For the treatment of bone and soft-tissue tumors, cooperation with medical practitioners in other fields has become increasingly important, and the symposium and panel discussion have been planned with this in mind. In the symposium “Postoperative quality of life (QOL) of patients with malignant musculoskeletal tumors: release from disability,” I am planning to invite patients who have undergone surgery for malignant musculoskeletal tumors to participate, and to discuss what orthopedic surgeons should think and do from the patients’ perspective to improve postoperative QOL, with prosthetists also taking part. Treatment should no longer be performed in consideration only of therapy for malignant musculoskeletal tumors, but, rather, in consideration of postoperative QOL as well. For the future treatment of malignant musculoskeletal tumors, consideration of the patient’s QOL involving nurses, physical therapists, and those in other medical fields, such as prosthetists, is important, expanding Jaffe’s triangle to a pentagon and hexagon. In addition, I want to turn the spotlight on terminal and palliative care for patients in whom surgery or chemotherapy unfortunately cannot resolve the tumor.

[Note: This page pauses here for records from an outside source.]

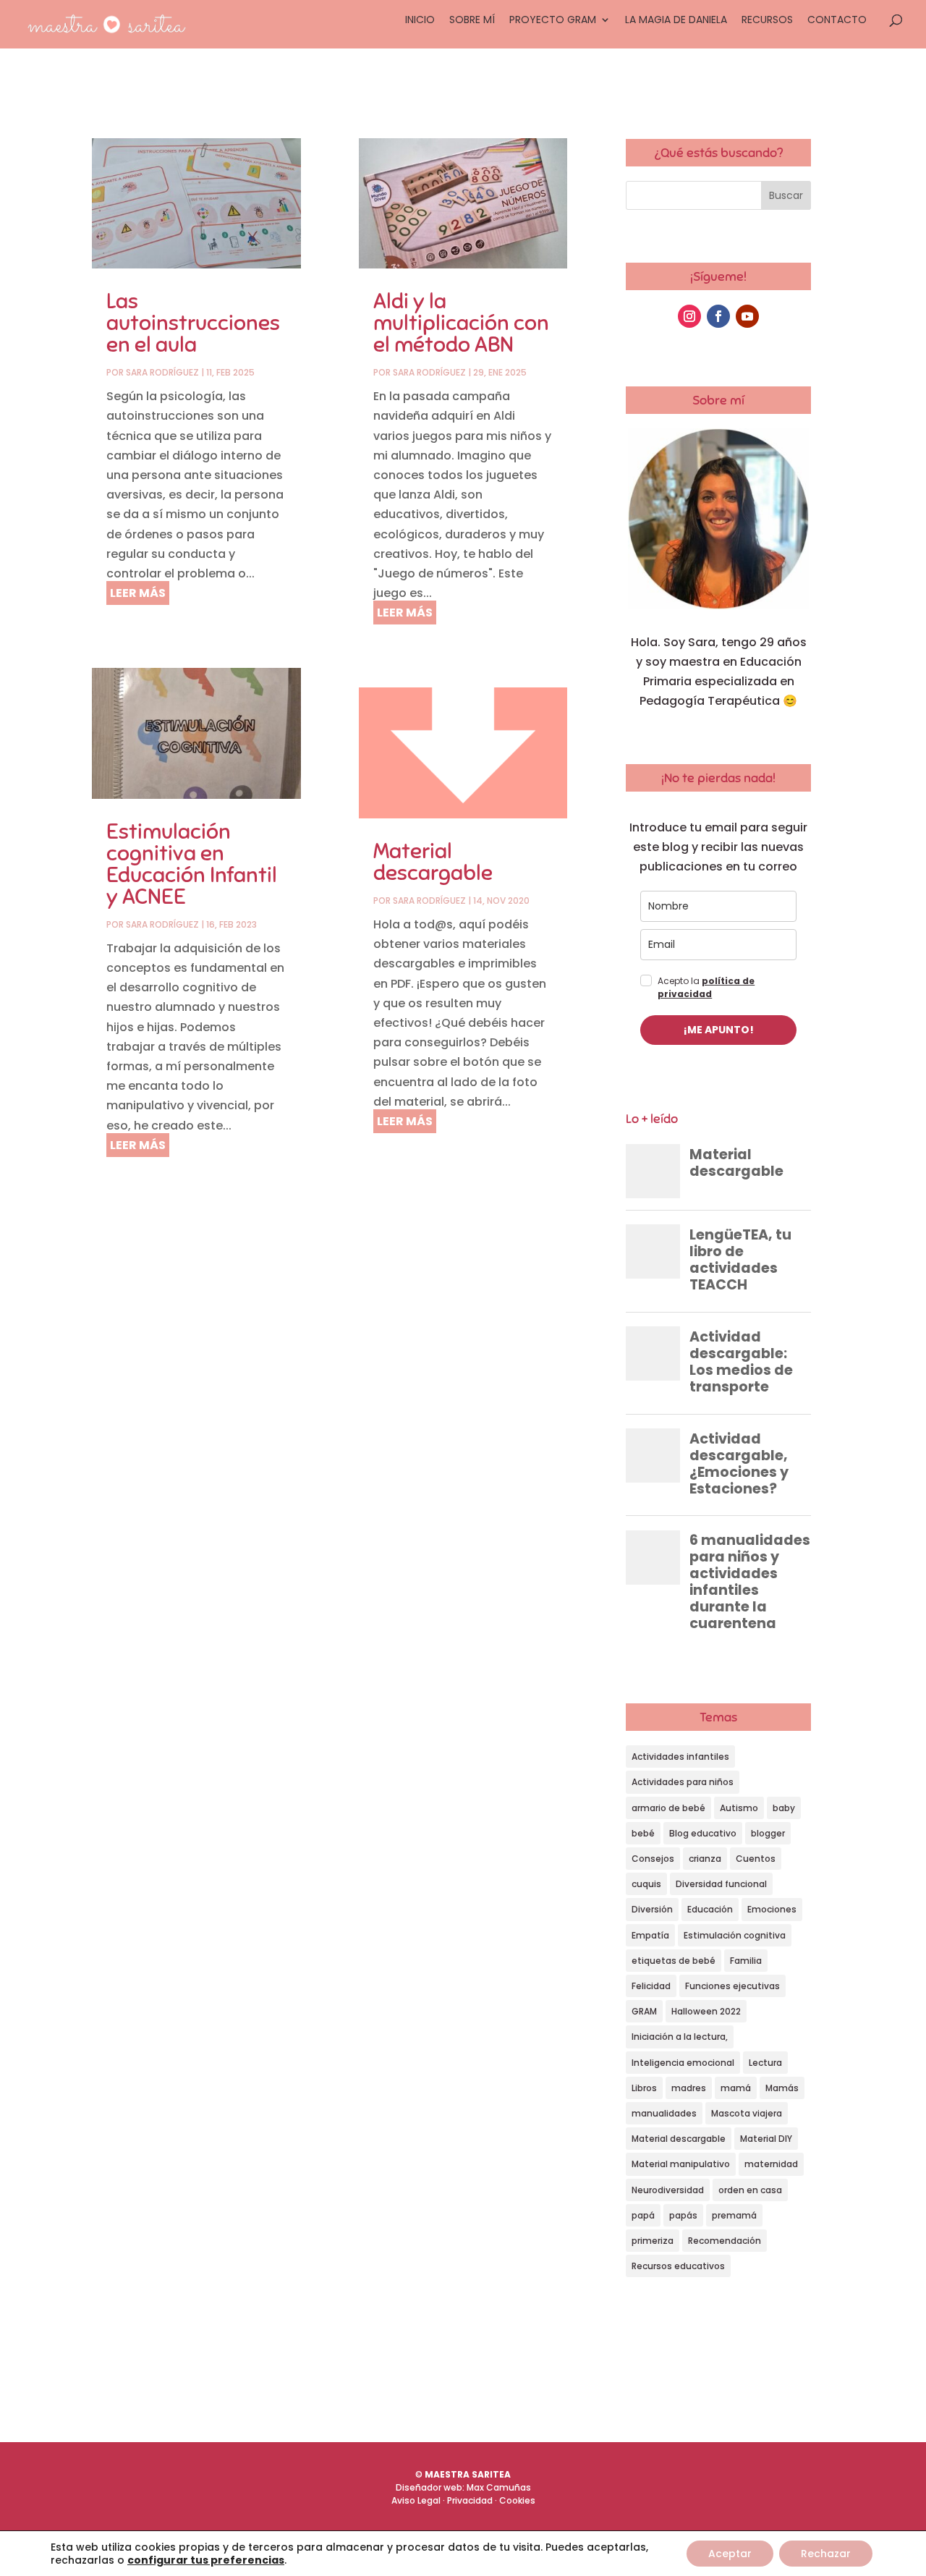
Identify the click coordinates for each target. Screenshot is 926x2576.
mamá (736, 2088)
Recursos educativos (678, 2266)
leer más (138, 593)
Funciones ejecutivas (732, 1986)
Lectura (765, 2062)
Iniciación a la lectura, (680, 2036)
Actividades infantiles (680, 1756)
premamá (734, 2215)
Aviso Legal (416, 2500)
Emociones (772, 1909)
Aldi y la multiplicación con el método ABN (461, 322)
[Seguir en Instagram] (689, 316)
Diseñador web (429, 2487)
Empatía (650, 1935)
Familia (746, 1960)
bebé (643, 1833)
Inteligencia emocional (683, 2062)
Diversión (652, 1909)
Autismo (739, 1808)
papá (643, 2215)
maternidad (771, 2164)
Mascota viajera (746, 2113)
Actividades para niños (683, 1782)
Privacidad (470, 2500)
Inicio (420, 20)
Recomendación (724, 2240)
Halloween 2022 (706, 2011)
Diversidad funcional (721, 1884)
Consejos (653, 1858)
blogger (768, 1833)
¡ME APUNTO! (719, 1029)
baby (784, 1808)
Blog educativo (702, 1833)
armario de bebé (668, 1808)
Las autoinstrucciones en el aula (193, 322)
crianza (705, 1858)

For the future of orthopedic therapeutic strategy for musculoskeletal tumors, it is time to reinvestigate surgical procedures (preservation or dissection/amputation of the affected limb, and indications of minimally invasive surgery) to promote active participation in sports and other activities after remission, and to introduce terminal medical care based on consideration of patients’ QOL, not simply targeting 5- and 10-year survival rates.